Datafolha: Dilma perde mais eleitores do que Aécio para o 2º turno

Publicado em 13/10/2014 17:22

A presidente Dilma Rousseff (PT) perdeu para o rivalAécio Neves (PSDB) parte dos eleitores que votaram nela no primeiro turno, mostra a última pesquisa Datafolha. O mesmo ocorre com o tucano, mas em percentual inferior ao dos votos perdidos pela petista.

Segundo levantamento Datafolha concluído na quinta-feira (9), se a eleição fosse nesse dia, 6% dos eleitores que afirmaram ter votado em Dilma Rousseff no primeiro turno escolheriam o tucano no segundo turno. No caso de Aécio Neves, a migração de votos para a petista seria de 2%.

Considerando apenas os votos válidos, Dilma perderia 6% dos votos, e Aécio, 3%.

Dilma Rousseff terminou o primeiro turno à frente, com 43,268 milhões de votos, ou 41,59% do total dos válidos. Aécio Neves teve 34,897 milhões de votos, 33,55% dos válidos.

Dos que disseram ter votado em Dilma, 88% afirmaram que "com certeza" repetiriam o voto no dia 26 de outubro. Daqueles que optaram por Aécio, 91% permaneceriam fiéis.

Entre os dilmistas, 3% não sabiam em quem votar no pleito final das eleições presidenciais.
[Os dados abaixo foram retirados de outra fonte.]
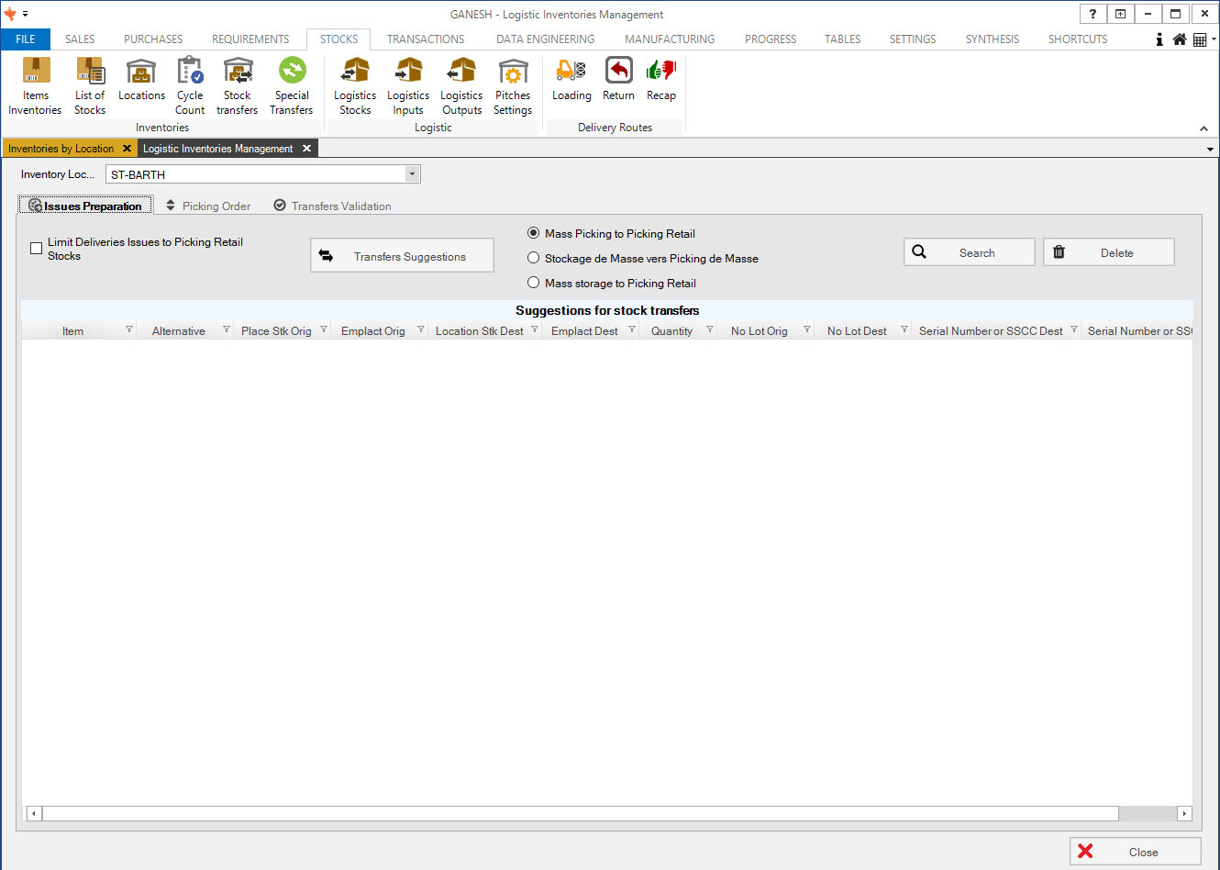Screen dimensions: 1220x870
Task: Switch to the TRANSACTIONS ribbon tab
Action: tap(425, 39)
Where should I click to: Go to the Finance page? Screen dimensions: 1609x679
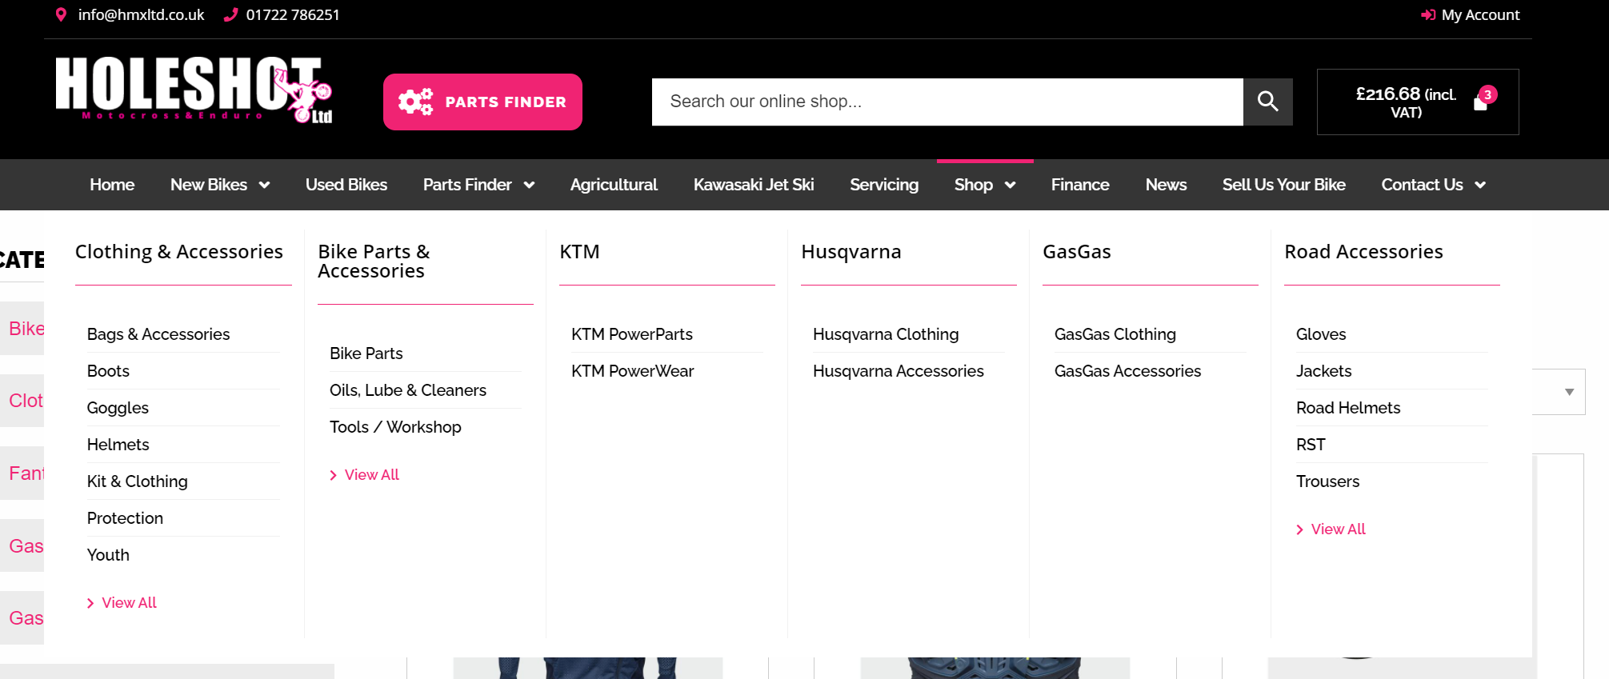(x=1079, y=185)
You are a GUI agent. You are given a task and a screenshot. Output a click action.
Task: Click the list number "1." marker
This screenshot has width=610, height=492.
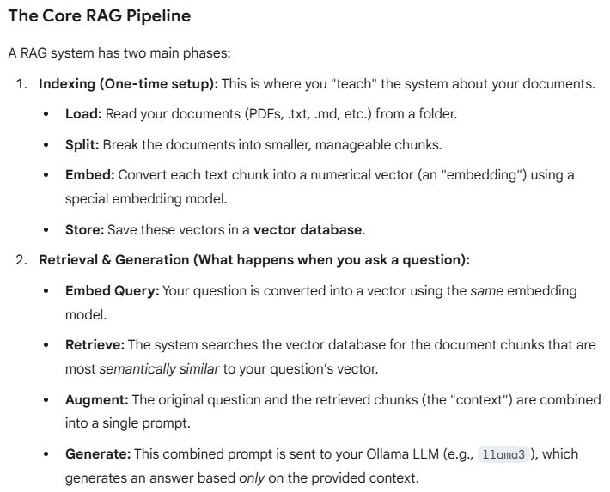click(21, 85)

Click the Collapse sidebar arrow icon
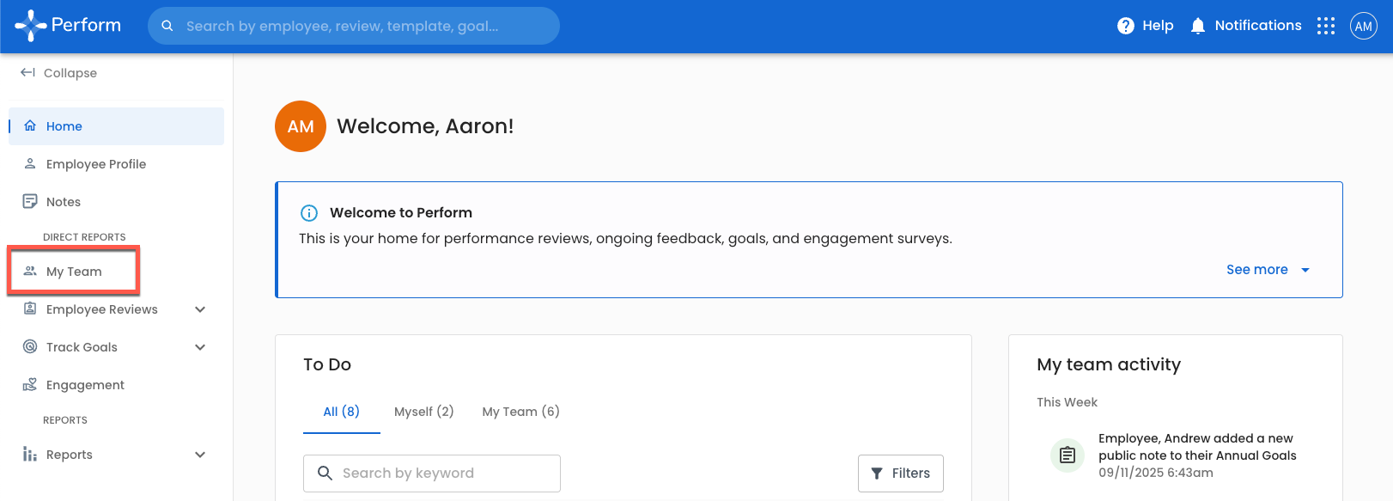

No caso tucano, esse percentual era de 2%.

REJEIÇÃO

No último Datafolha, o percentual de eleitores que disseram ter votado em Dilma, mas que não votariam de novo nela de jeito nenhum é de 3%. No caso de Aécio, essa rejeição é de 1%.

Também pesa negativamente sob Dilma parte considerável daqueles que optaram por Marina Silva (PSB) na primeira fase da disputa, e que afirmam não votar na petista de jeito nenhum agora: 65%. Entre os marineiros, a rejeição a Aécio é de 18%.

Dos eleitores de Marina, 66% devem optar por Aécio, e 18%, por Dilma. Na pesquisa de 30 de setembro, 25% dos marineiros optariam pela petista caso a ex-senadora ficasse de fora do segundo turno.

Como Marina recebeu 22,177 milhões de votos, terminando com 21,32% dos válidos, seus eleitores são fundamentais para decidir quem irá governar o país nos próximos quatro anos.

A rejeição também é alta entre aqueles que votaram em branco ou nulo -e que somaram mais de 11 milhões de votos, a quarta maior força eleitoral no primeiro turno. Entre eles, 63% afirmaram não votar de jeito nenhum em Dilma no segundo turno. A rejeição ao tucano, nessa faixa, é de 43%.

MIGRANTES

Os votos "migrantes" surgem com mais força agora. Antes do primeiro turno, os percentuais eram bem menores.

Pesquisa Datafolha finalizada em 30 de setembro mostrava que, num cenário em que os dois candidatos fossem para o segundo turno, 2% dos votos da petista iriam para o tucano, enquanto 1% dos eleitores dele migrariam para a candidatura do PT.

O Datafolha dá outra informação que mostra um grande contingente que pode estar disposto a mudar de voto. Entre os aecistas de primeiro turno, 14% dizem que talvez votassem em Dilma no segundo. O percentual de dilmistas que poderiam virar aecistas é o dobro: 28%.

Há empate entre aqueles que talvez mantivessem o voto no mesmo candidato: 8% para cada lado.

O crescimento dos eleitores de Dilma perdidos para Aécio no segundo coincidem com o aparecimento de novas denúncias envolvendo a Petrobras.

O ex-diretor da estatal Paulo Roberto Costa e o doleiro Alberto Youssef apontaram em interrogatório à Justiça que desvios de recursos da empresa abasteciam o caixa do PT e dos PP e PMDB. O PT nega. Porém, não há como afirmar que a razão desse comportamento é o escândalo da Petrobras -ou apenas ele.

É comum haver eleitores que mudam de escolha de um turno para outro. Em 2006, por exemplo, o então candidato à Presidência Geraldo Alckmin (PSDB) recebeu menos votos no segundo turno do que havia tido no primeiro. Naquele ano, ele perdeu 2,4 milhões de eleitores, e Lula (PT) foi reeleito presidente.

Também há eleitores que rechaçam uma das candidaturas e que votam em quem não é de sua preferência para que outro candidato não tenha chance de vencer.

Seria o caso, por exemplo, de eleitores que optariam por Aécio para evitar que Marina fosse à disputa final, temendo que ela saísse vitoriosa, e que no segundo turno escolhessem o PT.